What is needed →
Below are the records; print exactly the lines from the one with "Screen dimensions: 560x747" through the last, both included, and leave the pictures out.

Saved entries:
-------

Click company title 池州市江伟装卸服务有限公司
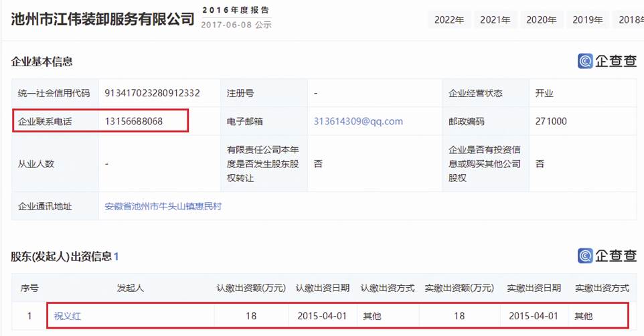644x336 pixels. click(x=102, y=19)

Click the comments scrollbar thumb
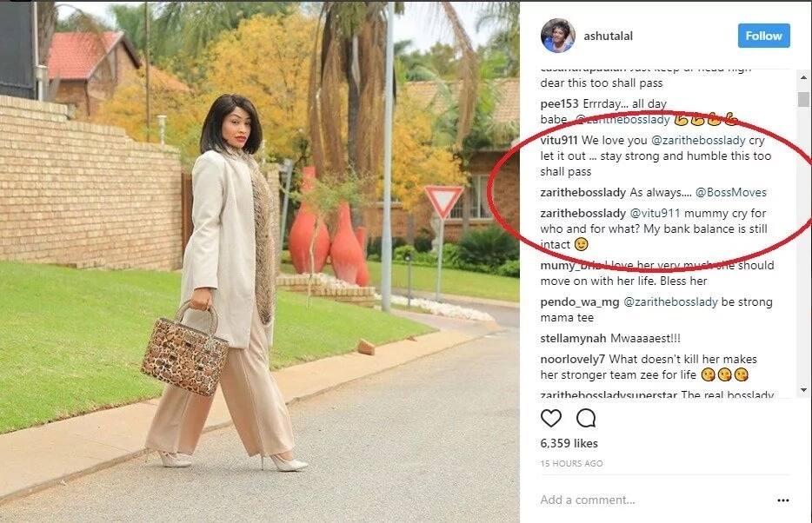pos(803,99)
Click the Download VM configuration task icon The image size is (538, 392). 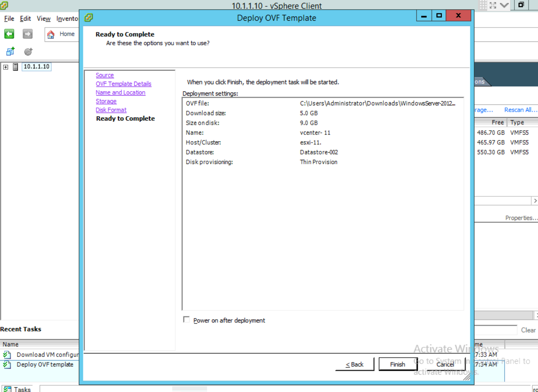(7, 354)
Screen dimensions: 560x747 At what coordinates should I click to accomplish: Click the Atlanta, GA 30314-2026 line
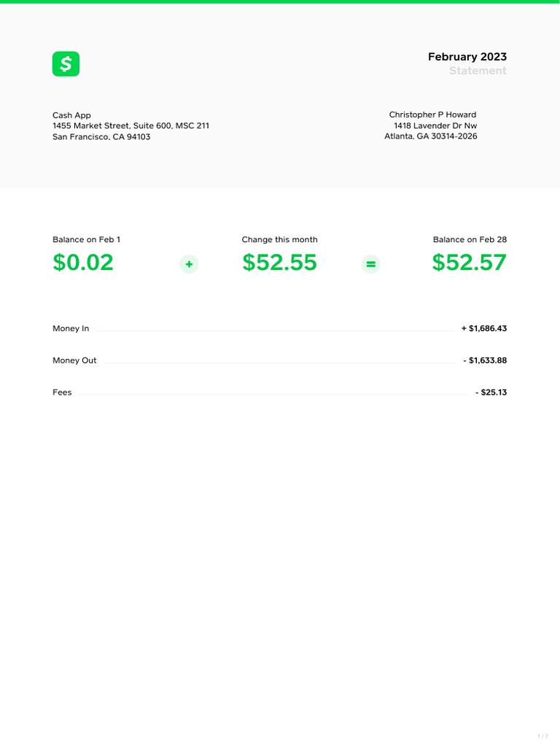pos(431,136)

-------

Your solution →
Screen dimensions: 560x747 At what coordinates should I click to accomplish: Click the Atlanta, GA 30314-2026 line
pos(431,136)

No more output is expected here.